O cultivo do ruibarbo não é uma tarefa simples. A planta necessita de condições específicas para se desenvolver: frio e altitude são essenciais, mas é durante o calor do verão que ela brota para a colheita. Sadi Muller detalha: "No inverno, a geada quase acaba com os pés de ruibarbo. Depois, entre outubro e março, os pés crescem e a gente consegue colher até 6 kg por pé no ano". A propriedade conta com cerca de 25 mil pés plantados, um investimento que exige paciência e conhecimento técnico.

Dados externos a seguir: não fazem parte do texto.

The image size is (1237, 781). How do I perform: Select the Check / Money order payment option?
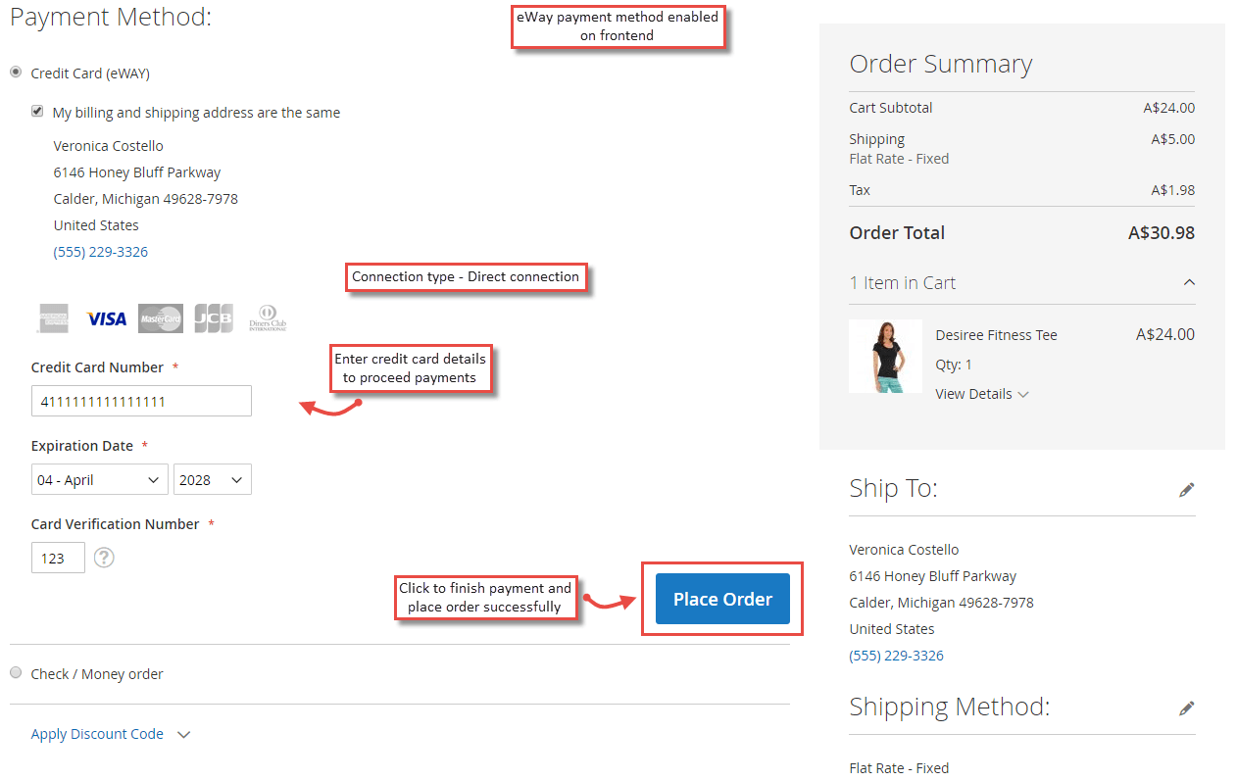coord(16,672)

Produtividade e inovação na agroindústria

A família vende os caules do ruibarbo em bandejas de meio quilo por R$ 10. Além disso, na própria agroindústria, produzem diversos produtos derivados da hortaliça. Isaura revela: "As geleias são o carro-chefe. Elas combinam com cucas, pães, tortas, drinks e até em pratos salgados como o churrasco". Essa versatilidade tem conquistado o paladar de chefs e consumidores, abrindo portas para criações autorais na culinária e na mixologia.

Ruibarbo na alta gastronomia e na saúde

Um exemplo dessa aplicação criativa vem do restaurante da cidade, onde o chef Gabriel Rodrigues Correa utiliza o ruibarbo em pratos como bochecha de porco com molho da planta. Ele destaca: "Essa planta tem um sabor ácido que valoriza o contraste entre salgado e doce no prato, além de quebrar a gordura de carnes". Já o barman Luis Claudio Simões recriou o drink 'spritz' com geleia de ruibarbo, suco de limão, licor da planta e espumante, criando uma bebida leve e refrescante.

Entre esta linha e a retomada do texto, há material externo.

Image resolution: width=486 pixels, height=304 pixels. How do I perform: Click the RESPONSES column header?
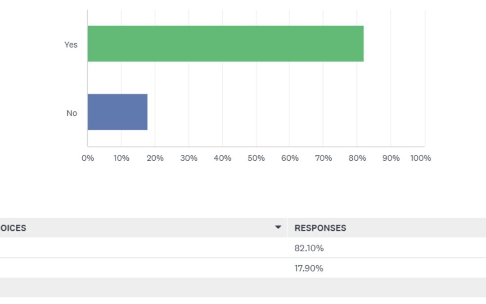pyautogui.click(x=320, y=228)
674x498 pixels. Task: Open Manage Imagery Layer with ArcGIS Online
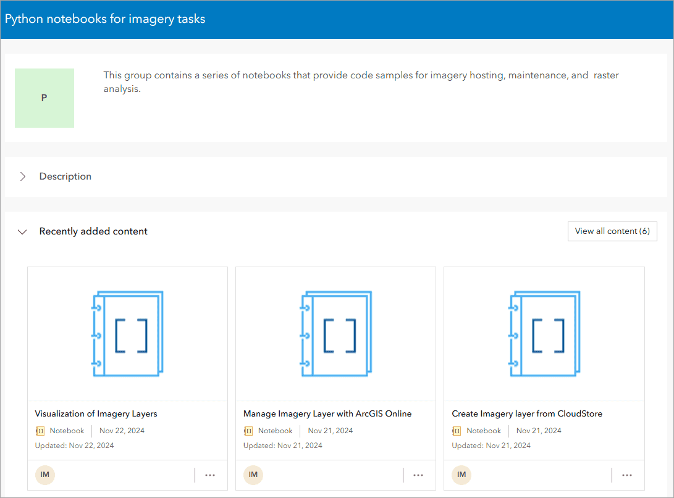pos(326,413)
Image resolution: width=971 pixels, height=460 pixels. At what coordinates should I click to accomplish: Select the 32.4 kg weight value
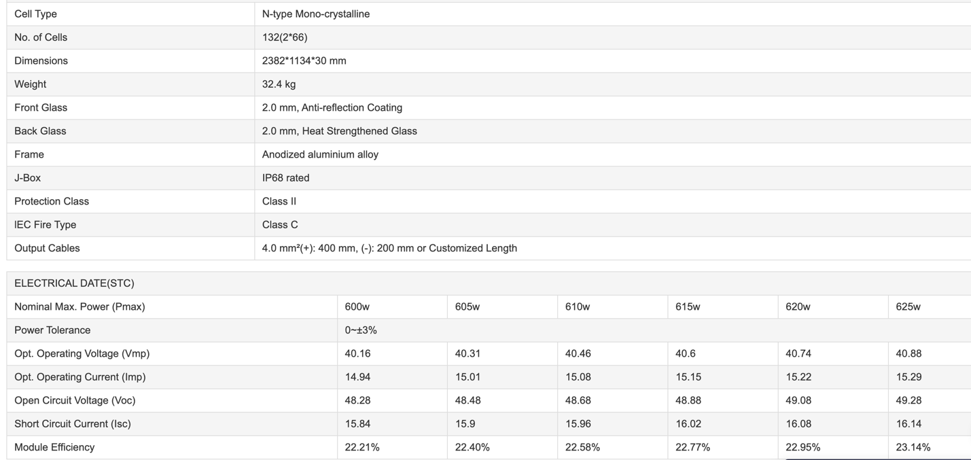click(279, 84)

Além do sabor, o ruibarbo traz benefícios significativos para a saúde. Sandra Loreni Almeida De Moraes Silva, extensionista rural da Emater/RS, lista: "É uma planta bioativa e muito funcional para o sistema digestivo, existem diversos medicamentos para o fígado e para o estômago feitos à base de ruibarbo. Além disso, é muito benéfico para a nossa pele por conta das fibras, e é rico em cálcio, potássio, vitamina A, vitamina E e antioxidantes".

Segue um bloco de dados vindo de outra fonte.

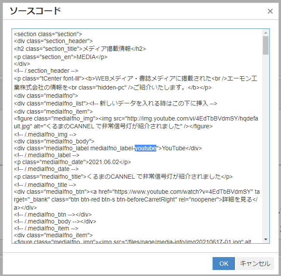Click the scrollbar down arrow in the code area
Image resolution: width=281 pixels, height=276 pixels.
tap(266, 239)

História e legado familiar

A jornada da família Muller com o ruibarbo começou há mais de 40 anos, quando receberam o primeiro pé de uma vizinha que veio da Alemanha. Foram décadas de tentativas para aumentar e reproduzir o plantio, até que, em 2022, importando sementes alemãs, conseguiram implantar a lavoura comercial. Sandra contextualiza: "O ruibarbo já era usado na medicina e na culinária chinesa há milhares de anos e, segundo estudos, era tão valioso quanto a seda e o cravo na Ásia, na época. Não é uma planta comum da América do Sul e do clima tropical brasileiro, mas encontrou aqui em São Francisco de Paula um microclima perfeito com frio, sol, umidade e uma altitude de cerca de quase mil metros acima do nível do mar".

Hoje, o ruibarbo não apenas adiciona saúde à dieta e um toque agridoce ao paladar, mas também representa um legado familiar. Isaura complementa: "Já são três gerações da nossa família cultivando e divulgando o ruibarbo daqui do sul para o Brasil. Espero que ele possa ser a renda e o legado das próximas gerações também". Seja em sucos, saladas, doces ou pratos elaborados, essa planta rara continua a encantar e inovar, mostrando o potencial da agricultura familiar gaúcha.